Od początku drugiej partii trwała bardzo wyrównana walka. Nie brakowało efektownych ataków. Prym w szeregach warszawian wiódł w tym fragmencie Łukasz Łapszyński, który bez problemów radził sobie nawet z potrójnym blokiem przeciwników. Błąd w komunikacji oraz widowiskowa "czapa" na Bartłomieju Bołądziu dały gościom trzy punkty zaliczki (14:17). Leworęczny zawodnik usiadł więc na ławce.
Czarni potrzebowali jednak niewiele czasu, aby doprowadzić do remisu. Dwa bloki oraz przesunięta "krótka", zakończona przez Plińskiego, dały rezultat 18:18. Po czasie wziętym przez Bednaruka jego zawodnicy prowadzili już 21:19 i 24:22, w czym duża była zasługa Łapszyńskiego. W trudnej sytuacji ryzyko podjął Zagumny, próbując atakować, jednak został zatrzymany. Emocjonującą końcówkę zakończył słusznie wzięty challenge przez opiekuna Politechniki. Mimo, iż sędziowie liniowi pokazali aut po serwisie Bartłomieja Lemańskiego, to nawet kibice widzieli, że piłka wylądowała w boisku.
Jedynie do stanu 4:4 w trzeciej części radomianie dotrzymywali kroku rywalom. Później, wyraźnie rozkręcający się i czerpiący radość z gry przyjezdni, zaczęli budować przewagę. Po stronie gospodarzy zaczęły mnożyć się błędy, wobec czego Lozano zdecydował się sięgnąć po Bartłomieja Grzechnika i Igora Grobelnego. Z łatwością kombinacyjne akcje rozgrywał Zagumny, a jego partnerzy nie mieli problemów z lokowaniem piłki w polu. Czarni byli gorsi od przeciwników w każdym elemencie. Wyraźnie zgubili rytm. Nie potrafili w żaden sposób ograniczyć poczynań Inżynierów na siatce, przegrywając bardzo wysoko 13:25.

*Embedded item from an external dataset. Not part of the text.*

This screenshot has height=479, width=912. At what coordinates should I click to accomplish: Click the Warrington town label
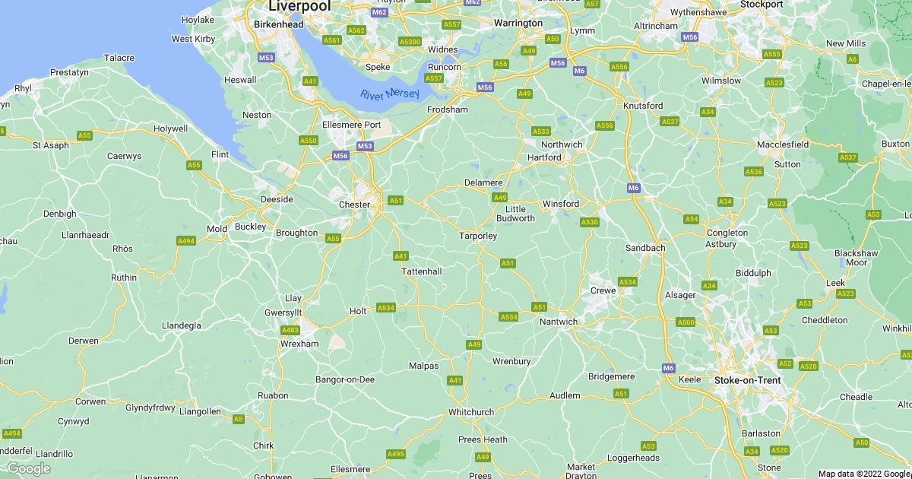point(518,23)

Otwarcie czwartego seta obfitowało w wiele długich i efektownych wymian. Techniczne umiejętności pokazywał Guillaume Samica. Gdy przechodzącą piłkę po niedokładnym przyjęciu Wojciecha Żalińskiego skończył Świrydowicz, było 11:13. Po raz kolejny słusznie o challenge poprosił Bednaruk, a gdy francuski przyjmujący w beznadziejnej wręcz sytuacji, będąc wyrzuconym poza antenkę, zdołał zdobyć punkt, gdyż niepotrzebnie do bloku skoczyli zawodnicy Czarnych, różnica wzrosła do pięciu "oczek".
Choć potem dystans nieco się zmniejszył i Inżynierowie prowadzili jednym-dwoma punktami, to utrzymali nerwy na wodzy i wywieźli pełną zdobycz z hali Miejskiego Ośrodka Sportu i Rekreacji. MVP spotkania został wybrany Łukasz Łapszyński.
Cerrad Czarni Radom - AZS Politechnika Warszawska 1:3 (25:22, 27:29, 13:25, 21:25)
Czarni: Kampa, Szalpuk, Ostrowski, Bołądź, Żaliński, Pliński, Majstorović (libero) oraz La Cavera, Szczurek, Grzechnik, Grobelny, Kowalski (libero)
Politechnika: Zagumny, Samica, Lemański, Filip, Łapszyński, Kowalski, Olenderek (libero) oraz Świrydowicz, Mikołajczak, Firlej, Radomski.
MVP: Łukasz Łapszyński (Politechnika).